Pre-draft measurables
| Height | Weight | Arm length | Hand span | 40-yard dash | 10-yard split | 20-yard split | 20-yard shuttle | Three-cone drill | Vertical jump | Broad jump | Bench press |
| 6 ft 3+7⁄8 in (1.93 m) | 262 lb (119 kg) | 33+1⁄2 in (0.85 m) | 10+1⁄2 in (0.27 m) | 4.74 s | 1.67 s | 2.71 s | 4.33 s | 7.07 s | 30.5 in (0.77 m) | 9 ft 3 in (2.82 m) | 20 reps |
All values from NFL Combine

===Oakland Raiders===
Bass was selected by the Oakland Raiders in the seventh round (233rd overall) of the 2013 NFL draft. On August 31, 2013, he was waived by the Raiders.

===Chicago Bears===
On September 1, Bass was claimed off waivers by the Chicago Bears. Bass made his first NFL start against the Detroit Lions in Week 10. The following week against the Baltimore Ravens, Bass intercepted Joe Flacco and returned the pick 24 yards for a touchdown, becoming the first Bears lineman to record a pick-six since Michael Haynes in 2004 against the Tennessee Titans, and the first Bears rookie defensive lineman to do so since Jon Norris in 1987 against the New Orleans Saints. On September 5, 2015, he was released by the Bears.

===Tennessee Titans===
On September 6, 2015, Bass was claimed off waivers by the Tennessee Titans. He was not re-signed following the 2016 season. Bass played in 29 games, starting seven, over his two seasons with the Titans. He had 52 tackles, 1.5 sacks, two fumble recoveries, and one interception with the team.

===Seattle Seahawks===
On May 9, 2017, Bass signed with the Seattle Seahawks. He was released on September 19, 2017. He had appeared in 2 games with one tackle.

===New York Jets===
On September 21, 2017, Bass signed with the New York Jets. Bass played in 13 games, starting three, logging 25 tackles and 3.5 sacks.
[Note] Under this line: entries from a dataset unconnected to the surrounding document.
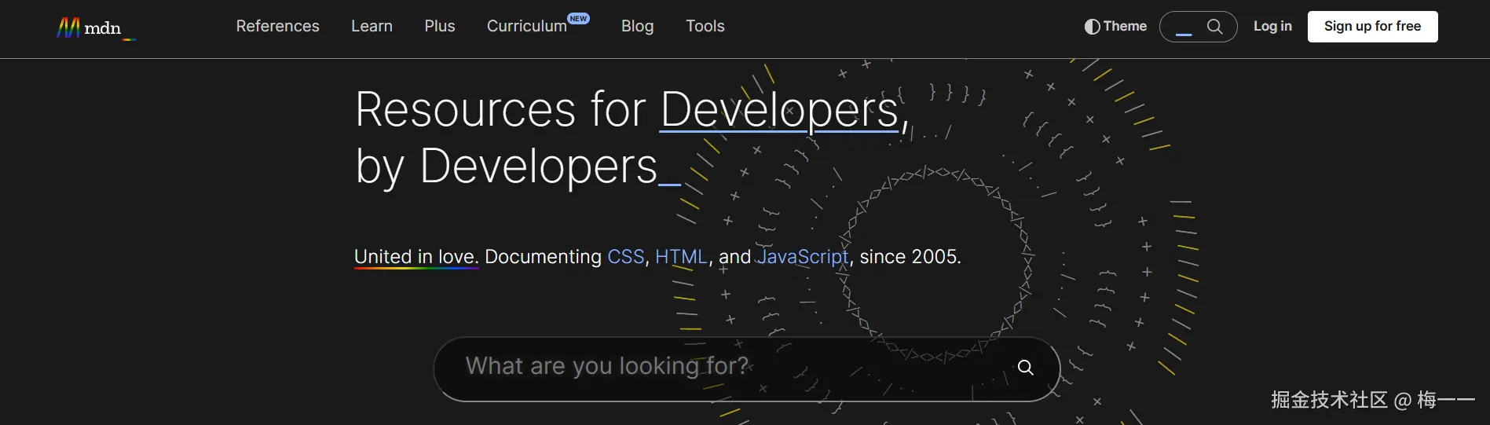Open the Tools dropdown
Viewport: 1490px width, 425px height.
coord(705,27)
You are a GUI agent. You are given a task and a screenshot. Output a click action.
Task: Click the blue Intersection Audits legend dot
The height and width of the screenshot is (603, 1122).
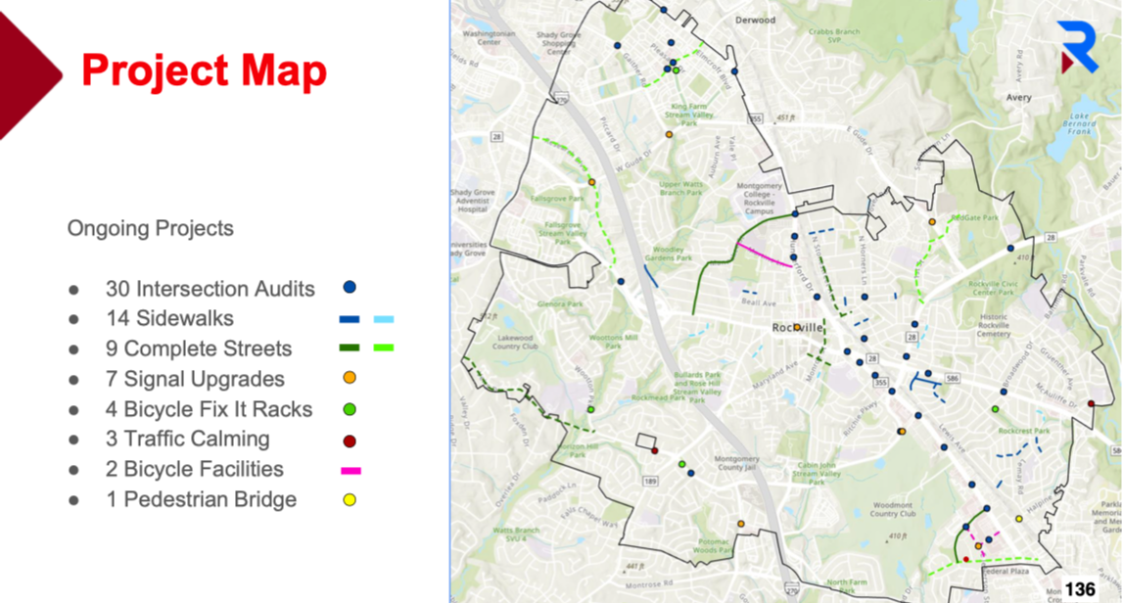[350, 288]
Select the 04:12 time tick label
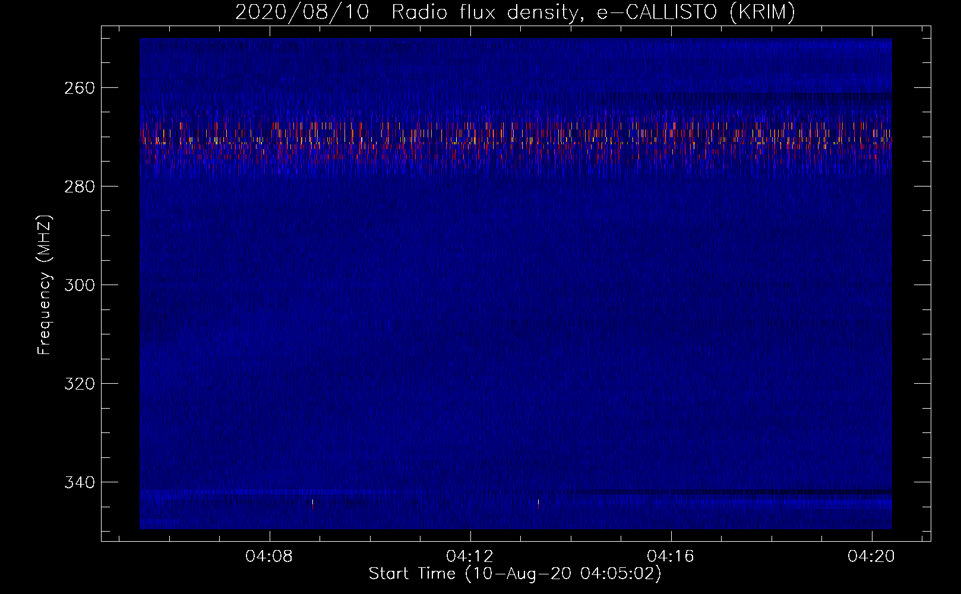The width and height of the screenshot is (961, 594). click(470, 557)
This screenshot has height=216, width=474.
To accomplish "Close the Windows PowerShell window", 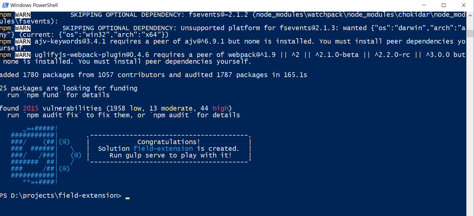I will pos(464,5).
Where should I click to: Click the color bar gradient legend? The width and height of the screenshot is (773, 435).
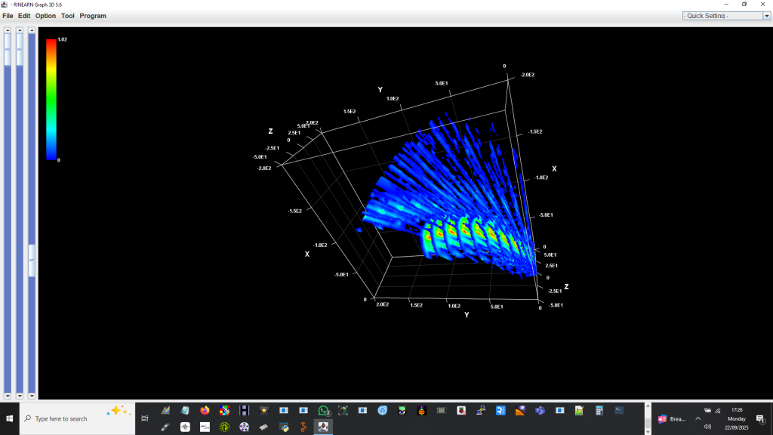tap(51, 98)
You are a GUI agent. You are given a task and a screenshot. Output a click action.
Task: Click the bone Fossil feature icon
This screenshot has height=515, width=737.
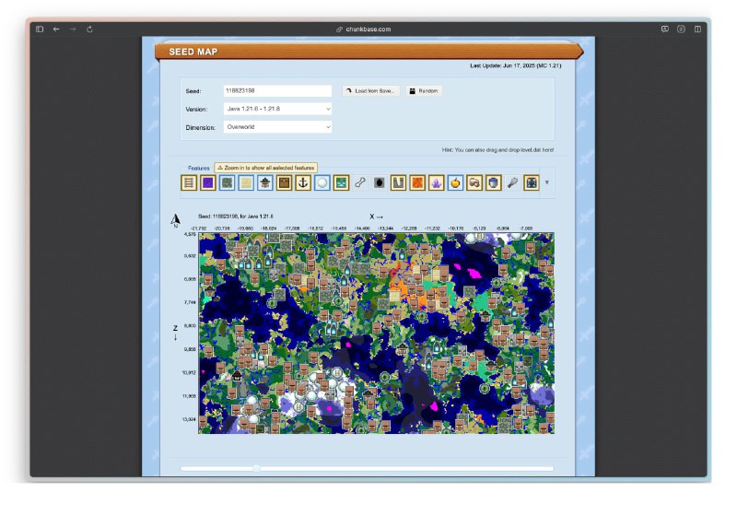[x=360, y=183]
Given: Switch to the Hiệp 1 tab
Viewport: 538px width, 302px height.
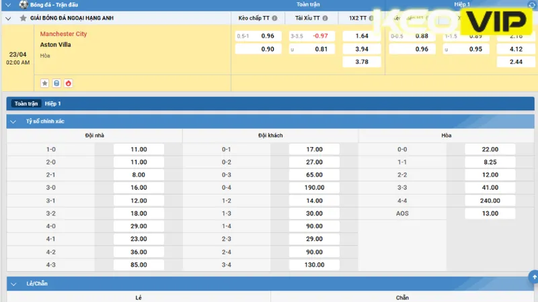Looking at the screenshot, I should coord(53,104).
On April 30, 2018, Bass re-signed with the Jets. He was released on August 31, 2018.

==NFL career statistics==

Legend
| Bold | Career high |

Year: Team; Games; Tackles; Interceptions; Fumbles
GP: GS; Cmb; Solo; Ast; Sck; TFL; Int; Yds; TD; Lng; PD; FF; FR; Yds; TD
2013: CHI; 12; 1; 23; 15; 8; 1.0; 4; 1; 24; 1; 24; 1; 0; 0; 0; 0
2014: CHI; 8; 1; 10; 6; 4; 3.0; 2; 0; 0; 0; 0; 0; 1; 0; 0; 0
2015: TEN; 16; 7; 36; 23; 13; 1.5; 4; 1; 8; 0; 8; 4; 0; 2; 0; 0
2016: TEN; 13; 0; 16; 10; 6; 0.0; 0; 0; 0; 0; 0; 0; 0; 0; 0; 0
2017: SEA; 2; 0; 1; 0; 1; 0.0; 0; 0; 0; 0; 0; 0; 0; 0; 0; 0
NYJ: 13; 2; 25; 16; 9; 3.5; 4; 0; 0; 0; 0; 0; 0; 0; 0; 0
Career: 64; 11; 111; 70; 41; 9.0; 14; 2; 32; 1; 24; 5; 1; 2; 0; 0

==Personal life==
Bass became a franchise owner of The Exercise Coach in 2020 shortly after retiring from professional football.